Re: First-draft release notes for back-branch releases

Andrew Gierth Tue, 06 Nov 2018 15:46:02 -0800

>>>>> "Tom" == Tom Lane <t...@sss.pgh.pa.us> writes:


 Tom> You could be bit by any shutdown of the old code, no, whether it's
 Tom> part of a pg_upgrade or not?

Nothing to do with pg_upgrade, this is likely to bite people just doing
an update from the previous minor release.

 Tom> Also, it looks like the bug only affects standbys (or at least
 Tom> that's what the commit message seems to imply), which makes it
 Tom> less of a data-loss hazard than it might've been.
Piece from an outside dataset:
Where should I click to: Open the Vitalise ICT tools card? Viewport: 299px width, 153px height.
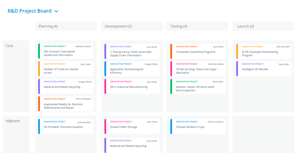point(66,71)
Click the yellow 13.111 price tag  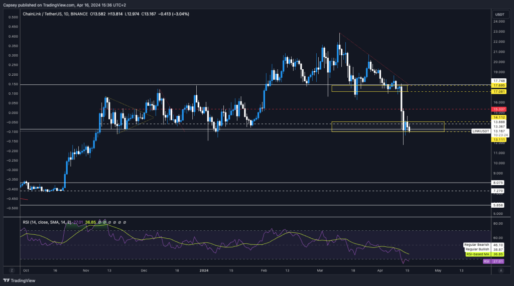(x=499, y=140)
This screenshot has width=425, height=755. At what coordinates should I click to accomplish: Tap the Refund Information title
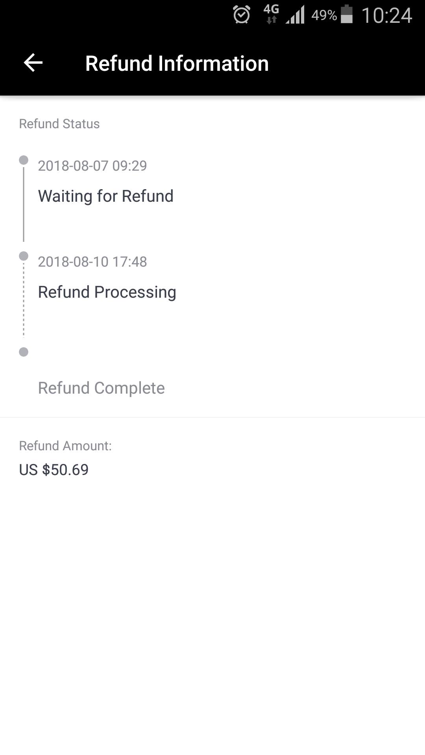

The commit message doesn't really show the severity of the problem at
all.

The problem is this: the updating of minRecoveryPoint in the control
file is almost completely broken in the last point releases. It's not an
"incorrect calculation" as the commit message says, it's that the
bgwriter and checkpointer _do not update the value at all_ except
immediately after a checkpoint. That means that it is common to have a
situation where the recovery restartpoint is at lsn X, the
minRecoveryPoint is at a slightly later lsn Y, but there are on-disk
data pages with a _much_ later lsn Z.

If such a data page was the subject of a Btree/DELETE record, then any
attempt to do recovery will potentially PANIC with a (false) "WAL
contains references to invalid pages" error -- if, and only if, at least
one client (e.g. a monitoring system) is connected when the record is
replayed, which is possible because of the incorrect minRecoveryPoint.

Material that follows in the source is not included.